What then is the spirit of liberty? I cannot define it; I can only tell you my own faith. The spirit of liberty is the spirit which is not too sure that it is right; the spirit of liberty is the spirit which seeks to understand the mind of other men and women; the spirit of liberty is the spirit which weighs their interests alongside its own without bias; the spirit of liberty remembers that not even a sparrow falls to earth unheeded; the spirit of liberty is the spirit of Him who, near two thousand years ago, taught mankind that lesson it has never learned but never quite forgotten; that there may be a kingdom where the least shall be heard and considered side by side with the greatest. And now in that spirit, that spirit of an America which has never been, and which may never be; nay, which never will be except as the conscience and courage of Americans create it; yet in the spirit of that America which lies hidden in some form in the aspirations of us all; in the spirit of that America for which our young men are at this moment fighting and dying; in that spirit of liberty and of America I ask you to rise and with me pledge our faith in the glorious destiny of our beloved country.

“Without bias”

I think people’s biases are getting in the way when thinking about how the Colorado case should be decided. Whatever the Supreme Court does will create a rule going forward. That rule will apply to people we like as well as people we don’t like.

“False hopes”

When Hand asks whether we rest our hopes too much upon the Constitution, laws, and courts, he is echoing James Madison in Federalist Paper #48, which you can read here. James Madison wrote Federalist Paper #48 in response to critics of the draft of the new Constitution who insisted that the three branches of government (Madison called them “departments”) must be entirely separated to prevent any one of them from encroaching on the power of the others.

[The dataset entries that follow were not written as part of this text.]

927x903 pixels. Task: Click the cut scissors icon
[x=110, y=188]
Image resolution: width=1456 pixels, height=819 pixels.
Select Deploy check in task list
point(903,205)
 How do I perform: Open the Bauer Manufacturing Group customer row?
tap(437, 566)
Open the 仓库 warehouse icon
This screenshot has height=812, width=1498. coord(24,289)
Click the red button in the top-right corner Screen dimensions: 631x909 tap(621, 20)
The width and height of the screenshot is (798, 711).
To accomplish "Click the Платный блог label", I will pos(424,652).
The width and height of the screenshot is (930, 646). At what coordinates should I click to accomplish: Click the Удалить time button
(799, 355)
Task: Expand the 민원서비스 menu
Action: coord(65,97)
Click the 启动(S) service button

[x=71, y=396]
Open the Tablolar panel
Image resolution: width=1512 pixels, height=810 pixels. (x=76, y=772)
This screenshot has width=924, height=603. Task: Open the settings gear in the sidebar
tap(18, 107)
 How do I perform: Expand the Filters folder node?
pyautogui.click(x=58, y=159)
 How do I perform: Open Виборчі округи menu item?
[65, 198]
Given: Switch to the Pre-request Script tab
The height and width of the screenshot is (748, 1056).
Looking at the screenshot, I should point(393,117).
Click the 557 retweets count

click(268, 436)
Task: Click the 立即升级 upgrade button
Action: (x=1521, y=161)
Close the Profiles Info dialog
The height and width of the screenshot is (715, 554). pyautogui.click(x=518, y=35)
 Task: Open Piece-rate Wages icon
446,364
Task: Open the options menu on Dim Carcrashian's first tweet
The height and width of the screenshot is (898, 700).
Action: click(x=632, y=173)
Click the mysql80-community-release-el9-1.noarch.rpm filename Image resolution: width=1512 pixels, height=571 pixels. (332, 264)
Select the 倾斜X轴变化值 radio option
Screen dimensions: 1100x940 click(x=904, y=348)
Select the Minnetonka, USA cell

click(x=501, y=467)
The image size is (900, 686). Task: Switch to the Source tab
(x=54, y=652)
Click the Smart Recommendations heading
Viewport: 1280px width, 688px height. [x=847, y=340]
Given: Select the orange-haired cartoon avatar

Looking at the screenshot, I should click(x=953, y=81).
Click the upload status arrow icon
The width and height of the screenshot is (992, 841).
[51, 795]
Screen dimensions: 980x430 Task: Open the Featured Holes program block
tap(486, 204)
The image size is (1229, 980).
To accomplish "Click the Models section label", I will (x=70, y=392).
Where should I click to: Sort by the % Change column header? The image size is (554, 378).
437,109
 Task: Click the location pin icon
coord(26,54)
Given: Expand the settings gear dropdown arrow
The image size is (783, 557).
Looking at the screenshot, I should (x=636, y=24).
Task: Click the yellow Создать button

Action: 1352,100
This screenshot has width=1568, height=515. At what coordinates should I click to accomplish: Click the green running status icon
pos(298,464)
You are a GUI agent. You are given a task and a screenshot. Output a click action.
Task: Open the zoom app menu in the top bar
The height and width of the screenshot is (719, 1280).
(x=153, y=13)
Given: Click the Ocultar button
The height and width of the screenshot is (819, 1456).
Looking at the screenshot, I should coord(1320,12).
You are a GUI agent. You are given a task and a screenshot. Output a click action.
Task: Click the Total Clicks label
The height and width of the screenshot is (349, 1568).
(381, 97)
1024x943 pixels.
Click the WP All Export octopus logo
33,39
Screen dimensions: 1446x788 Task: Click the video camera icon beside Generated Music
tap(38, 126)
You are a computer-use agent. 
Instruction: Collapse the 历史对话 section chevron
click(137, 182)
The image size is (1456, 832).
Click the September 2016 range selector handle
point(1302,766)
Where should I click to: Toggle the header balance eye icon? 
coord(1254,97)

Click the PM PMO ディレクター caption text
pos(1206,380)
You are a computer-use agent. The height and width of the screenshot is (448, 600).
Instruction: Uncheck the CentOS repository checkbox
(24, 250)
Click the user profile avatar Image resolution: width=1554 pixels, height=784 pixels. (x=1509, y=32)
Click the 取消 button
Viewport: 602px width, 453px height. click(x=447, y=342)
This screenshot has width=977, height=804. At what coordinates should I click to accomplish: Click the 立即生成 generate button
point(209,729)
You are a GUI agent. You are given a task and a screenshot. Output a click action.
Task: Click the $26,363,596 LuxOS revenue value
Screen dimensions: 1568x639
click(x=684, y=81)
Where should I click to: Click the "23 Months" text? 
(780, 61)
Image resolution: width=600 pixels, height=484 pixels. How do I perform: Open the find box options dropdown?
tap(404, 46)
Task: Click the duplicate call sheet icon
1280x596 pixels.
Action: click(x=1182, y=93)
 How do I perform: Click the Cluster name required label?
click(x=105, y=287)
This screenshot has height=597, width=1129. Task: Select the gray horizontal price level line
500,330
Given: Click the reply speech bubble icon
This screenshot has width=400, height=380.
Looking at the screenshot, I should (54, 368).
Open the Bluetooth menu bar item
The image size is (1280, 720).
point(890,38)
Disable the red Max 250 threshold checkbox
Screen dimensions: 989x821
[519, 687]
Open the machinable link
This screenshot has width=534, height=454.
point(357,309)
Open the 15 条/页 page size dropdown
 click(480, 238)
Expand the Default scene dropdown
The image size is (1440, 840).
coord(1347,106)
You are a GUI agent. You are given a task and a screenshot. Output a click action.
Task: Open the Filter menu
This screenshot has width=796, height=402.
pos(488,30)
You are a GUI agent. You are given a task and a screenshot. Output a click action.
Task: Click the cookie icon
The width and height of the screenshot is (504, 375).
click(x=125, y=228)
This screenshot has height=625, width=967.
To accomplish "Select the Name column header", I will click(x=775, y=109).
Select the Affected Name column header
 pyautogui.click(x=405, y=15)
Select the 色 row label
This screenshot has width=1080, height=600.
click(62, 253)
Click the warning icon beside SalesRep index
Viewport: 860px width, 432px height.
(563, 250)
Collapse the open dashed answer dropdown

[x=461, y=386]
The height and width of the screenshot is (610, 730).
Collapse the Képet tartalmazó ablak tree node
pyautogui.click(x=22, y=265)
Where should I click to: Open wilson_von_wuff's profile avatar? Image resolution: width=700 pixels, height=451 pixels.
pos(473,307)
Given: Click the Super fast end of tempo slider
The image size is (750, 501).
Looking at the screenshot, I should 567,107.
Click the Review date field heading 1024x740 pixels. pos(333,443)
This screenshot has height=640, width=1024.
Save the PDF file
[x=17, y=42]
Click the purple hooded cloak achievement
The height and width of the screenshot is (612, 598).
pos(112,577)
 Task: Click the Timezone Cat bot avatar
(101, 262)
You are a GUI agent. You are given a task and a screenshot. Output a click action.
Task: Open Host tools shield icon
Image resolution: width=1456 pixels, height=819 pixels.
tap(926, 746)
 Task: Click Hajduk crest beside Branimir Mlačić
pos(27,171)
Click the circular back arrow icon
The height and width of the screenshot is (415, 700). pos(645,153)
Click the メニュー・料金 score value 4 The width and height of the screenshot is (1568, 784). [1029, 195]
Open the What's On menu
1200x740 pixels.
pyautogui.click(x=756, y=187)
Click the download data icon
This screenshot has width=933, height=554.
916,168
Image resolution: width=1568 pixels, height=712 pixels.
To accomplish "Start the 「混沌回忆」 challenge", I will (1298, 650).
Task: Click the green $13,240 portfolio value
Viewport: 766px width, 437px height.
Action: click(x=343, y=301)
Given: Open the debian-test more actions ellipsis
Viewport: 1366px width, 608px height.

Madison explained that the branches must be interconnected so that they can act as checks against each other.

He also said this about power in general: “It will not be denied, that power is of an encroaching nature, and that it ought to be effectually restrained from passing the limits assigned to it.” He went on to say that inserting phrases in the Constitution designed to restrain would-be power-grabbers won’t actually restrain a power-grabber.

If Trump is kept off the ballot and, as a result, he is not the nominee–and if, instead, a Trump sycophant wins–that person will pardon Trump of federal crimes will give him any job he wants. (He can still be appointed if he is sitting in prison in Georgia, right?) He will, one way or another, retain power given the nature of the current GOP.

My point: Beware of falling into the trap of thinking that Section 3 is an easy solution to the rise of authoritarianism in the United States.
“The spirit of liberty is the spirit which is not too sure that it is right”

It is difficult to approach these issues with humility.

Everyone likes to be popular — even former defense lawyers (who are generally unpopular). I wish I could go on social media and tell everyone what they want to hear. It would be so much fun. I’d get lots of love and “likes.”

It would also be a lot easier. Pointing out hurdles and explaining sticky issues is difficult and time-consuming.

I don’t know what the Supreme Court will do. For that matter, I’m not completely sure what the Supreme Court should do.